La chercheuse et spécialiste de la biodiversité Sandra Lavorel reçoit la médaille d’or du CNRS https://t.co/bQnoLU3HQr
— Libération (@libe) September 21, 2023
Écologue, Sandra Lavorel a analysé l'impact des activités humaines sur les écosystèmes et permis de comprendre les enjeux des interactions entre l’homme et la nature, dans les deux sens.
Meilleur espoir de médaille de la France
Née en 1965 à Lyon, Sandra Lavorel s’est formée par l’institut agronomique Agro Paris-Grignon et a décroché son doctorat à Montpellier en écologie et sciences de l’évolution avant de faire carrière au sein du CNRS pendant 30 ans (qui la distinguera par trois fois en 98, 2013 et 2015) sans oublier d’aller voir le monde de près, notamment en Australie et Nouvelle-Zélande.
En 2013 elle rejoint l’Académie des sciences, est nommée officière de l'Ordre national du Mérite en 2016 et reçoit la légion d’honneur en 2022 après avoir travaillé pour l’IPBES, le “GIEC de la biodiversité” dirigé par l’ONU. C'est sans doute pour le rapport majeur sur les conséquences climatiques qu'elle co-signe en 2021 qui lui vaut les honneurs aujourd'hui. Bref, Sandra Lavorel pèse dans le game de la recherche sur la biodiversité et on peut vous expliquer pourquoi.
L’homme a besoin de la biodiversité (et vice-versa)
Ses travaux ont explicité le fonctionnement des écosystèmes et leur réaction dans un contexte de changement global ; ce qui est en train de se produire avec le réchauffement climatique. Dans les Hautes-Alpes, elle a par exemple installé des mini-serres modulables à 2400 mètres d’altitude pour constater comment les végétaux de haute-montagne (et ceux qui en dépendent) variaient face à l’augmentation des températures.
Pour en arriver là, elle a dû étudier les services que nous rendent ces écosystèmes. Certains vont nous fournir de la nourriture, d’autres des matériaux ou des combustibles. Mais un espace naturel va aussi avoir des effets improductifs comme générer de l’ombre, réduire l’écoulement pluvial, participer à réguler le climat par le stockage du CO2 ou permettre la pollinisation… La liste est sans fin.
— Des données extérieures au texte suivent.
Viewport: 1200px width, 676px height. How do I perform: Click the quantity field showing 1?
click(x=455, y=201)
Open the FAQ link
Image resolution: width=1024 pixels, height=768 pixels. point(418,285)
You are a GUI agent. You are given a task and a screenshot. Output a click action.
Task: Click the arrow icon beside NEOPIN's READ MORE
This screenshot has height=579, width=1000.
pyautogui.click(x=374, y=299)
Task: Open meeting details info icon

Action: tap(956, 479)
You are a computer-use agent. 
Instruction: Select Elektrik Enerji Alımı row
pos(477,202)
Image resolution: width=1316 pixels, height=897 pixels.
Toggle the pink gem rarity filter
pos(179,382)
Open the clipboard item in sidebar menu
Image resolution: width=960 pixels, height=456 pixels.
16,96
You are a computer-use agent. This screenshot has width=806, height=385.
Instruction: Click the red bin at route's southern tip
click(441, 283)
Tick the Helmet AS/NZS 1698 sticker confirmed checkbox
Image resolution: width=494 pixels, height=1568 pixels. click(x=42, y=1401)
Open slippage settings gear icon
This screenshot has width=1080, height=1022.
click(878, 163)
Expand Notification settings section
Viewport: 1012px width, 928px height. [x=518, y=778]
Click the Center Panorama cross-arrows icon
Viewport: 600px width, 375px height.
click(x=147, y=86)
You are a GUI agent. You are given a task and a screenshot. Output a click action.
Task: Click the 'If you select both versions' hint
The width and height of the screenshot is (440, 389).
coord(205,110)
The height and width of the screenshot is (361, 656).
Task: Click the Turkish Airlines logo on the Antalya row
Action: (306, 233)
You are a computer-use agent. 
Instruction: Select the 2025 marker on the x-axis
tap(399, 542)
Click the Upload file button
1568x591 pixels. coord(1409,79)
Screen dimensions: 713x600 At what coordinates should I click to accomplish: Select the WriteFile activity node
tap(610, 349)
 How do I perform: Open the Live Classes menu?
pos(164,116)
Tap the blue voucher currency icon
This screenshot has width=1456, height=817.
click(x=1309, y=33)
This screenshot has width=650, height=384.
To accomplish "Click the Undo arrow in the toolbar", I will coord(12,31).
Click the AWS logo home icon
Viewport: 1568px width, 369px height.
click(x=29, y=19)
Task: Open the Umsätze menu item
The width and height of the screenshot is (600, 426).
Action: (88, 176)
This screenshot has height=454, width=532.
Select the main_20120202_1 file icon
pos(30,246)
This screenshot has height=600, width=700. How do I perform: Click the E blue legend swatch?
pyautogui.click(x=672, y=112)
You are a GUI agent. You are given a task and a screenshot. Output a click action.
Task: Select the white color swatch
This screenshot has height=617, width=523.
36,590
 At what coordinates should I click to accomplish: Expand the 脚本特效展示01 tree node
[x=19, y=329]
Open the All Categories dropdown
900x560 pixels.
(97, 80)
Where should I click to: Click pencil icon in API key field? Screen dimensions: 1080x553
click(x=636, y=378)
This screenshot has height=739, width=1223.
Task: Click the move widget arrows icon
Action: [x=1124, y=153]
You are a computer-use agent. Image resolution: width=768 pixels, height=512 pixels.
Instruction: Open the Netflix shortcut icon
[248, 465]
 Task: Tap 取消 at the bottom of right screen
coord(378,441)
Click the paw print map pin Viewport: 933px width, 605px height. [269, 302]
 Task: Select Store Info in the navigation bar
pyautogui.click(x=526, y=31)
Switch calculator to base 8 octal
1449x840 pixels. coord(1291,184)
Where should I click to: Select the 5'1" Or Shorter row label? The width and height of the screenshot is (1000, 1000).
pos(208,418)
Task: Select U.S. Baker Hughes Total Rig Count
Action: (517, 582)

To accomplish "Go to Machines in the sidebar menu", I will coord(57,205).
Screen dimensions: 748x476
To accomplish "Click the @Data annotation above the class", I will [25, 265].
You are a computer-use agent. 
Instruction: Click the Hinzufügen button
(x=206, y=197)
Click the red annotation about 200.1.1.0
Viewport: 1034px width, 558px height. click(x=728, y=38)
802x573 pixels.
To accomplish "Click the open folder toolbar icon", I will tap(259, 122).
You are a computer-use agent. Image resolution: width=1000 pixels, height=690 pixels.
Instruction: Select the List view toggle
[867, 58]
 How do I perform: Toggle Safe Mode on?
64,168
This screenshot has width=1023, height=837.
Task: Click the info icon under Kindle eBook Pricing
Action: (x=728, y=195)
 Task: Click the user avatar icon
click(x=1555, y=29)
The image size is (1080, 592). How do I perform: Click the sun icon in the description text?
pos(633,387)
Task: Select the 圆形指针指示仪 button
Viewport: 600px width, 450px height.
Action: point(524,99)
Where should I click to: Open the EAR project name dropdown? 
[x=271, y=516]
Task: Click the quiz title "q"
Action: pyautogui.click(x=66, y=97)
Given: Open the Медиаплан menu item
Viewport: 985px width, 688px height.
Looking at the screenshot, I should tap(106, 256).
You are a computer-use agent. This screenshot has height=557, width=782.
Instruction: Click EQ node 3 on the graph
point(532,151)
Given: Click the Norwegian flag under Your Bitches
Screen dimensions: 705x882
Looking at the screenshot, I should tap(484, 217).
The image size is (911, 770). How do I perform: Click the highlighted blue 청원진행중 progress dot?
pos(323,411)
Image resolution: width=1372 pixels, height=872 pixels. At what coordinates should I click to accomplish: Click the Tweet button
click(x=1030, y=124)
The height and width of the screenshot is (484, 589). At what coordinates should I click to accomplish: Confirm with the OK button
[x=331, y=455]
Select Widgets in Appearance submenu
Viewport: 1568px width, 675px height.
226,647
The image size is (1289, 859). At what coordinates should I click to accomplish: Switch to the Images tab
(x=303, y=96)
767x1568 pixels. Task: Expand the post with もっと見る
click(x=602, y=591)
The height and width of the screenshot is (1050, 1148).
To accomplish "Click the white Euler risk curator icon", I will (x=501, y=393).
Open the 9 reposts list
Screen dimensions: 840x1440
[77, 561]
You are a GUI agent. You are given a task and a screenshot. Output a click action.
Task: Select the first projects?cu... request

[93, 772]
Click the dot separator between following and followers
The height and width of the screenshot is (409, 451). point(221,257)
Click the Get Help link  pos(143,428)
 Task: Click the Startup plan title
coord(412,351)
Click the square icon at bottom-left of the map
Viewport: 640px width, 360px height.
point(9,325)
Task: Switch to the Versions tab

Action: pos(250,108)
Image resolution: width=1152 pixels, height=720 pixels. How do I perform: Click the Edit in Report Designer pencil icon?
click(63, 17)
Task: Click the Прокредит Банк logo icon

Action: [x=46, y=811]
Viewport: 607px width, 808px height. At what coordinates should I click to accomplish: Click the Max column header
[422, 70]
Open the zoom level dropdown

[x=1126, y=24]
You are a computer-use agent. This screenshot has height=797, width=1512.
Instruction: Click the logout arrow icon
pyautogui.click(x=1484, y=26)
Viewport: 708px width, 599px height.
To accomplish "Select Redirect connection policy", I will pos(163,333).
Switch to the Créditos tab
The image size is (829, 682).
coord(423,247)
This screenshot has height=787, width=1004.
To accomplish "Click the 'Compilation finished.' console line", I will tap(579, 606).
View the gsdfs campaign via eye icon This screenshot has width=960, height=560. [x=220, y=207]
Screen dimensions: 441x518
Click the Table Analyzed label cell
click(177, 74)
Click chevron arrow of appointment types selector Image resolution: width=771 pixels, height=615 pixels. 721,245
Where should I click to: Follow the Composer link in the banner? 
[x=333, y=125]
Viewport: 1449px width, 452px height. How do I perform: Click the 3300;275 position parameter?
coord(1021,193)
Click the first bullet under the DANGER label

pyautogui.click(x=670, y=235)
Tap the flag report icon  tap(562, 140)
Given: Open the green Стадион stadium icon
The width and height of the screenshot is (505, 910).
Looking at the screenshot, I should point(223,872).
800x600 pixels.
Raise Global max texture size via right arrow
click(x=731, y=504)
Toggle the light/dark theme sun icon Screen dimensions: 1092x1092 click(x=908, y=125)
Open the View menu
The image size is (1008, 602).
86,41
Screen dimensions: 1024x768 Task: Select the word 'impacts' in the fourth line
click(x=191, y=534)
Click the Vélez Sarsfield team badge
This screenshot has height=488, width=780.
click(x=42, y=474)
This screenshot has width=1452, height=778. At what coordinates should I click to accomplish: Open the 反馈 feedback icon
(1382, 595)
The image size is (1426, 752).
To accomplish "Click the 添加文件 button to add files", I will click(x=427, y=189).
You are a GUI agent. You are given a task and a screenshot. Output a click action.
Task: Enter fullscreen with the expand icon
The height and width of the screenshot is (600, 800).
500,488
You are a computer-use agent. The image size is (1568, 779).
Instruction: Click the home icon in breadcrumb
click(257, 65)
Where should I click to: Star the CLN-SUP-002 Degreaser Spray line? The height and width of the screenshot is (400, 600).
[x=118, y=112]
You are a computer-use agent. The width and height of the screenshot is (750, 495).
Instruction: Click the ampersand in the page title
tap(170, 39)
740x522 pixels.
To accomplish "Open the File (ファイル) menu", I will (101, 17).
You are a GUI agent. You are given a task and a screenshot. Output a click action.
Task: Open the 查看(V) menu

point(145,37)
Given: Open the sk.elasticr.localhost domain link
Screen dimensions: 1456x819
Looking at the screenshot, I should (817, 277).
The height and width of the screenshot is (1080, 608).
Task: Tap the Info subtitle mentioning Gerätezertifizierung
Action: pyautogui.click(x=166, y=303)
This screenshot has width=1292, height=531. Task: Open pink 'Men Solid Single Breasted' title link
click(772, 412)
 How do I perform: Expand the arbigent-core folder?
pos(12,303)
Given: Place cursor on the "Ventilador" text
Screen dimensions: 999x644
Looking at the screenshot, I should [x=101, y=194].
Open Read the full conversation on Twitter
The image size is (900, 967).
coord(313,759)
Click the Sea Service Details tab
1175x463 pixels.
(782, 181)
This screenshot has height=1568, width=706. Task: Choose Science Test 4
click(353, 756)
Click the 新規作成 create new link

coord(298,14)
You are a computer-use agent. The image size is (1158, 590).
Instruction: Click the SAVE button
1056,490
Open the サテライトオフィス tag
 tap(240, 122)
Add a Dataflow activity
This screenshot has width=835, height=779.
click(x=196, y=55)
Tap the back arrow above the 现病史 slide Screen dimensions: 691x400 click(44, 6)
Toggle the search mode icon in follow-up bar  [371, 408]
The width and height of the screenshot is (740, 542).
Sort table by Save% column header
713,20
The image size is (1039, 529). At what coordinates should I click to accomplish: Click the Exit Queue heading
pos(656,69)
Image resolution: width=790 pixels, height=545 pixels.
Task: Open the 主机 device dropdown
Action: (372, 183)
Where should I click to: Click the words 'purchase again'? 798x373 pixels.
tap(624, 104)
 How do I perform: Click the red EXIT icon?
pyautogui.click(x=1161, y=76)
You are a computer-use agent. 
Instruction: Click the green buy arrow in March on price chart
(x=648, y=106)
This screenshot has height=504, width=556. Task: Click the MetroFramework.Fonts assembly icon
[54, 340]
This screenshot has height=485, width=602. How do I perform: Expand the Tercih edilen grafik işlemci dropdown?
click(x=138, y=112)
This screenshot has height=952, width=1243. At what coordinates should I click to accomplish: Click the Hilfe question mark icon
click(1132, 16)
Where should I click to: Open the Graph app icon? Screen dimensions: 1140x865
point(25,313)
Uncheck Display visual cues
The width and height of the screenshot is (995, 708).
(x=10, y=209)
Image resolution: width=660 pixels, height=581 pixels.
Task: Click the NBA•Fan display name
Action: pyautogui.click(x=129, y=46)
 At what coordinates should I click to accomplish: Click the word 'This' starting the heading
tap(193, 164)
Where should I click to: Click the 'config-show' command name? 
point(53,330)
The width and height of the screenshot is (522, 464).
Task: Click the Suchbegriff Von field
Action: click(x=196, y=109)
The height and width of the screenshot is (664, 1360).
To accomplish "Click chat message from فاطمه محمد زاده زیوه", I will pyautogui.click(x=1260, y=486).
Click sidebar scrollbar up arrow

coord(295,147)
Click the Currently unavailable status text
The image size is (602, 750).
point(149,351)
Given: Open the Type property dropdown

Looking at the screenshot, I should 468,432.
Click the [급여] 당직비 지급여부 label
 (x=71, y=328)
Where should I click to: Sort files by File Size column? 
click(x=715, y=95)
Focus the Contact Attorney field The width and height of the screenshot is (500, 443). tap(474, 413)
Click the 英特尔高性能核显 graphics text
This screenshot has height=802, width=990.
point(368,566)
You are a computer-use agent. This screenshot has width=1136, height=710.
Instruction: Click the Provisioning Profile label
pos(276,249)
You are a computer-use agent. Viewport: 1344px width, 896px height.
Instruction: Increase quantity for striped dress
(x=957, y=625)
Enfin, presque… puisqu’elle a aussi constaté que ces dynamiques vertueuses cédaient, s’amenuisaient ou cessaient dès que la biodiversité est malmenée au-delà de son élasticité naturelle.
La visite s'est poursuivie avec Tamara Münkemüller qui nous a parlé d'#AlpagesVolants, de l'observatoire @ObsOrchamp de Wilfried Thuiller et du projet #warm de Sandra Lavorel. 3 projets du LECA qui étudient la réponse des écosystèmes au réchauffement climatique pic.twitter.com/M55UsiDzl9
— Jardin du Lautaret (Lautaret Garden) (@LautaretGarden) July 5, 2023
La conclusion des recherches de Sandra Lavorel ?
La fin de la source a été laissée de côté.